Better than Shakespeare
26 July 2002 | by hart_keithSee all my reviews

I saw the director's cut about twenty years after I first saw the film. Kagemusha is as magnificent now as before, but what has changed in the meantime is my appreciation of the meaning of Shakespeare's plays. The history plays and most of the tragedies were about the political dilemmas facing the new Tudor state. The Elizabethan audience sat on the edge of their seats waiting to see how political order might be restored once it had been set in disarray. The Wars of the Roses sequence culminates in the late political tragedies -- Julius Caesar, Macbeth, Hamlet and Lear. The question is always the same. How is an impersonal modern state possible when its leader is a person, the King? Or is rule by office compatible with the human flaws of the person occupying it? Shakespeare was the client of a conservative aristocratic faction, no rabble-rousing democrat he. But he went so deep into this political question in the course of writing all his plays that he dug deeper into this core issue of modern politics than anyone since.

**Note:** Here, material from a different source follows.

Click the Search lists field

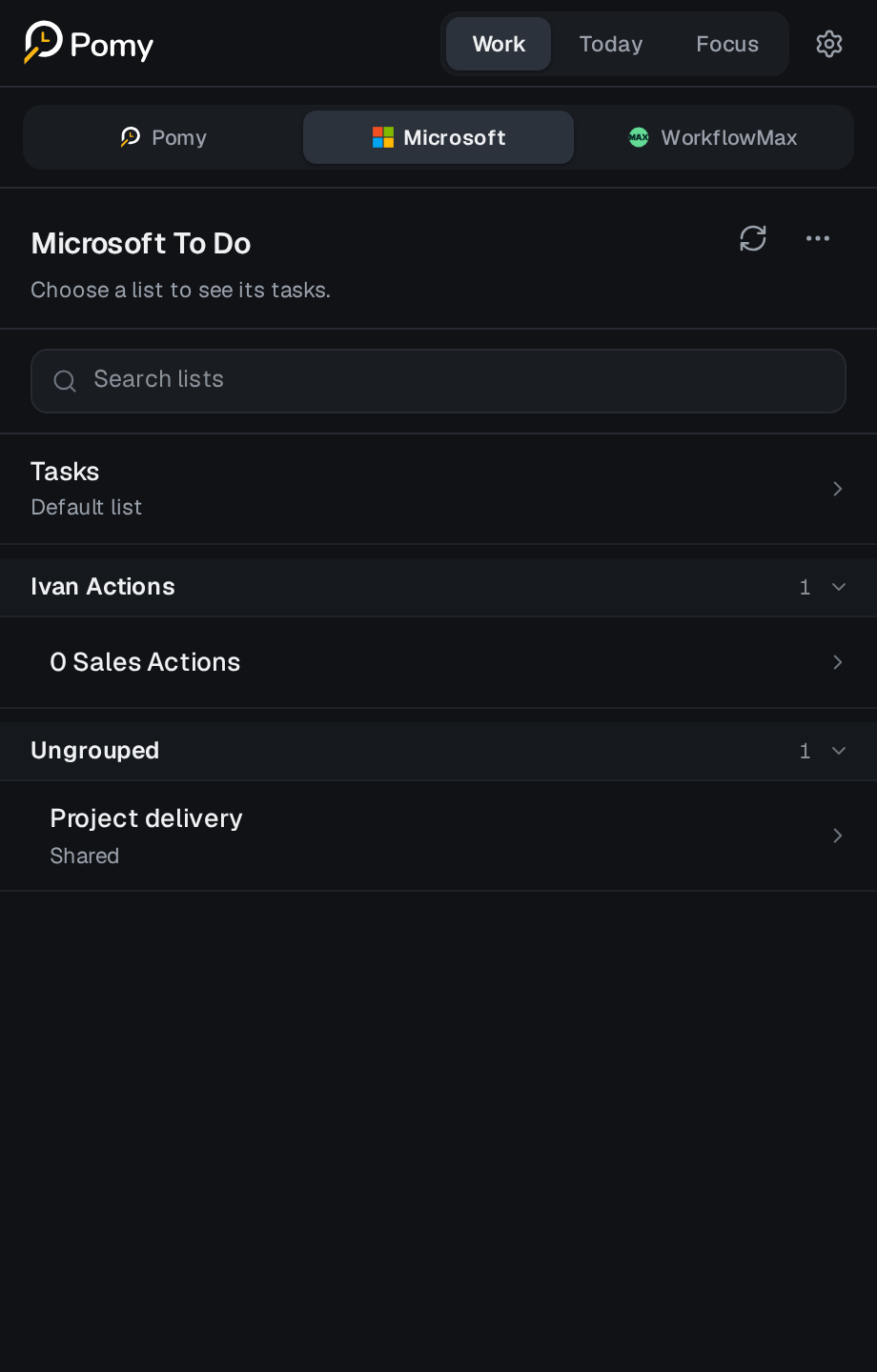point(438,381)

Kurosawa approaches the same question through the notion of a double,"the shadow of a warrior", Kagemusha. Here the contrast between the office of the political leader and its personal incumbent is brought vividly to life in so many ways. The period is the Japanese equivalent of England's War of the Roses, the transition from feudalism to the beginnings of the modern state. The losing side in this case is the one that tries to resolve the contradiction of personality and office by a subterfuge, a thief masquerading as a lord. The winning side and founder of the Japanese state is the Tokugawa clan. The climactic battle symbolises the passage from traditional to modern warfare, as the horses of the losers are mown down by fusillades of gunfire. The credits run as the corpse of the double crosses a submerged flag whose abstract symbolism shows us which aspects of feudalism the modern state will borrow. Personality is vanquished.

The aesthetic vision animating this movie is incredible. There is so much to look at and admire, perhaps interpret. One striking feature for me was the persistent strong breeze ripping through the banners, a symbol of the winds of change running through 16th century Japan, contemporary to Shakespeare's period. Because this drama was made by and for the modern cinema, in many ways Kurosawa's masterpiece is better than Shakespeare.